DIRECTIVE 1:
In the database answer key, what is a candidate key?

SOURCE EXCERPT:
• • • • •
Q1 — B. A tuple is a row; an attribute is a column; a relation is a table.

Q2 — B. A relation is a set, so rows have no inherent order. Never rely on insertion order; use ORDER BY.

Q3 — B. A candidate key is a minimal superkey. {customer_id, email} is a superkey but not minimal (drop email and it's still unique).

Q4 — B. Unique and never null — together these are entity integrity. (A primary key is automatically indexed in PostgreSQL, but that's a side effect, not the definition.)

Q5 — B. A surrogate key is artificial and meaningless (Mercado's customer_id); a natural key comes from the data (email, ISBN).

Q6 — B. Referential integrity: a foreign key must reference an existing row (or be null, if nullable).

Q7 — C. Unknown or absent — not zero, empty string, or false.

Q8 — C. NULL. Comparing anything to an unknown yields unknown (NULL). This is three-valued logic.

Q9 — B. IS NULL. = NULL is never true, so option A returns nothing.

Q10 — B. COUNT(column) ignores NULLs; COUNT(*) counts rows. The difference is exactly the null phones.
• • • • •
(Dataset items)

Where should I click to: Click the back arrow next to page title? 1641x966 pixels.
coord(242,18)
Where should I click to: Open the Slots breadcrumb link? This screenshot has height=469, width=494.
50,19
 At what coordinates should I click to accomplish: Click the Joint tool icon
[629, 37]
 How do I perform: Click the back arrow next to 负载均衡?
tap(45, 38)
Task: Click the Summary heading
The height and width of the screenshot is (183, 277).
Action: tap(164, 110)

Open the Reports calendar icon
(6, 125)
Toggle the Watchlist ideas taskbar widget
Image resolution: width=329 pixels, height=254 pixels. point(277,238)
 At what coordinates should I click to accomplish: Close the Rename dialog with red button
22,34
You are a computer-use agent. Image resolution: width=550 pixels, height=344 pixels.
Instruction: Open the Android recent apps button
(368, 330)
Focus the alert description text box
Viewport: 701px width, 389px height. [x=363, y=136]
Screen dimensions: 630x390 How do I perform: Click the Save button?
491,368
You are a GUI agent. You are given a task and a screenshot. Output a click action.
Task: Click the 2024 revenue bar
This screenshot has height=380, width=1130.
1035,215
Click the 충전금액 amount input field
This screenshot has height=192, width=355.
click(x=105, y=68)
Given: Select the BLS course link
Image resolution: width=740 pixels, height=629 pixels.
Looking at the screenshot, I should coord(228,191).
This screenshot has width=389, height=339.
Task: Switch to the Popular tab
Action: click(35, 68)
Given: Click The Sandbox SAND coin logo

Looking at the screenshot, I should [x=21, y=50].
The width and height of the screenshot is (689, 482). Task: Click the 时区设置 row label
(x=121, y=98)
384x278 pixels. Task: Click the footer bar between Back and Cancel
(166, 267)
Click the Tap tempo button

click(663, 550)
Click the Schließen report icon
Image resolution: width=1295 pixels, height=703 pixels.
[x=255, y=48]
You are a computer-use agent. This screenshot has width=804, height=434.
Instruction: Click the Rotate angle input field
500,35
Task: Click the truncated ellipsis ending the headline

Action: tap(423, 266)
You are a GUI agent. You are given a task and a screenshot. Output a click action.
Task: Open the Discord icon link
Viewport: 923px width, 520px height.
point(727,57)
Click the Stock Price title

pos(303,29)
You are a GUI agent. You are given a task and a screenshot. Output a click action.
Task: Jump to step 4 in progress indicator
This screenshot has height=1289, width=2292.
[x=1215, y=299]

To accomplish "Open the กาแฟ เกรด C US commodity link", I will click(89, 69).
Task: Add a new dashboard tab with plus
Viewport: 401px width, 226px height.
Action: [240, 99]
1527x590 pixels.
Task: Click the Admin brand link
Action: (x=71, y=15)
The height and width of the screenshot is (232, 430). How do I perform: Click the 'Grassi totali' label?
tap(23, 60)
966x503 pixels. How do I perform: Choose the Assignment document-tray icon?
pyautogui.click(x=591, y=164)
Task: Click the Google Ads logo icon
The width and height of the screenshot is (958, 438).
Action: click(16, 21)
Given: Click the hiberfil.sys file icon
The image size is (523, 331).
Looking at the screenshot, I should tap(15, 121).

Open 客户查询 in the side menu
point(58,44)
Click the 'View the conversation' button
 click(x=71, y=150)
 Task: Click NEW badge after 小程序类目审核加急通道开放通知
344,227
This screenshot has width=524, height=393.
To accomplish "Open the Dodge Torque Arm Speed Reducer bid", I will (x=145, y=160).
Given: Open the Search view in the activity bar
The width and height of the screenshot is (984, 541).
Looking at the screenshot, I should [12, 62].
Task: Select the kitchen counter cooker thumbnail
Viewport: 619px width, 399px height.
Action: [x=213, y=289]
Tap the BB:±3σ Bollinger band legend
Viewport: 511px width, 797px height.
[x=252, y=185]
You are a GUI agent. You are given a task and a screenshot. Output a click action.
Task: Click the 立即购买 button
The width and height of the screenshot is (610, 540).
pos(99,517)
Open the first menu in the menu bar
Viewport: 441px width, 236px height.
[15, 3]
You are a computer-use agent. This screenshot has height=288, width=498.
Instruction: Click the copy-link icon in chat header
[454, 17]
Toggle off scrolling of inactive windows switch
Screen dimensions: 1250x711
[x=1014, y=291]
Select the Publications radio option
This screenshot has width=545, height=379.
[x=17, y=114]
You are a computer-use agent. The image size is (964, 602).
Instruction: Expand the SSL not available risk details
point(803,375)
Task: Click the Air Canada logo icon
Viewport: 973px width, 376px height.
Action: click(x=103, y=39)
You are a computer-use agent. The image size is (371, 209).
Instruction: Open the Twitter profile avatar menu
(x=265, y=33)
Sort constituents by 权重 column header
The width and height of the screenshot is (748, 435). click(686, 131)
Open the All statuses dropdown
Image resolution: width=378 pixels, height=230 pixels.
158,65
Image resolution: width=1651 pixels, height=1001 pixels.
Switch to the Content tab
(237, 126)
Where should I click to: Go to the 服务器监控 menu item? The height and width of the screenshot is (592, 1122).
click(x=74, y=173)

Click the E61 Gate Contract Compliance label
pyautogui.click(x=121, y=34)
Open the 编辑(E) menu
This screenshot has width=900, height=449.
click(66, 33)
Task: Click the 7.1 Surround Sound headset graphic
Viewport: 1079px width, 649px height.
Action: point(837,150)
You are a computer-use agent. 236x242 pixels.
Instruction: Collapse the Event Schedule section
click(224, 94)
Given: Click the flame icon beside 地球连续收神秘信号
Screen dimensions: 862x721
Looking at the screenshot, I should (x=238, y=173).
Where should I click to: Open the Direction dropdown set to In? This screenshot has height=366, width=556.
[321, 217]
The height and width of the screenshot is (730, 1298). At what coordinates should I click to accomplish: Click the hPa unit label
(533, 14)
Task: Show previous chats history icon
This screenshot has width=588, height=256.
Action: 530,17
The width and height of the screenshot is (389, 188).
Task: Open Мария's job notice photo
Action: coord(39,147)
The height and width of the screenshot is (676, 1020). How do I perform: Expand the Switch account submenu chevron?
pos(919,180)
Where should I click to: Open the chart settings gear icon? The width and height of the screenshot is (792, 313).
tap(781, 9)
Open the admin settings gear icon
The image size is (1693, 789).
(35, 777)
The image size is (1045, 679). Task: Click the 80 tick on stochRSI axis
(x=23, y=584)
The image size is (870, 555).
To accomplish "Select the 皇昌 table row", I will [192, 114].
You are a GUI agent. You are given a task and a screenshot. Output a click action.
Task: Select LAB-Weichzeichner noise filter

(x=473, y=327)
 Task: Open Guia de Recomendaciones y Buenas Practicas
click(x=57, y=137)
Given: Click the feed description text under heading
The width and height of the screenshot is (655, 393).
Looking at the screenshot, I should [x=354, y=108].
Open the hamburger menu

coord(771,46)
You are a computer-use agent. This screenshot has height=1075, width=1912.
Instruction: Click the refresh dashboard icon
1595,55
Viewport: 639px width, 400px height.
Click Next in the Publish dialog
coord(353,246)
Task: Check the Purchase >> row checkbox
• • • • •
DIRECTIVE 2:
In the entries, swap "amount" for "charge" in the lines starting at the one containing "Click the 충전금액 amount input field" and ending at the one containing "click(x=105, y=68)", and return only those lines.

RESPONSE 1:
A minimal superkey.

RESPONSE 2:
Click the 충전금액 charge input field
This screenshot has height=192, width=355.
click(x=105, y=68)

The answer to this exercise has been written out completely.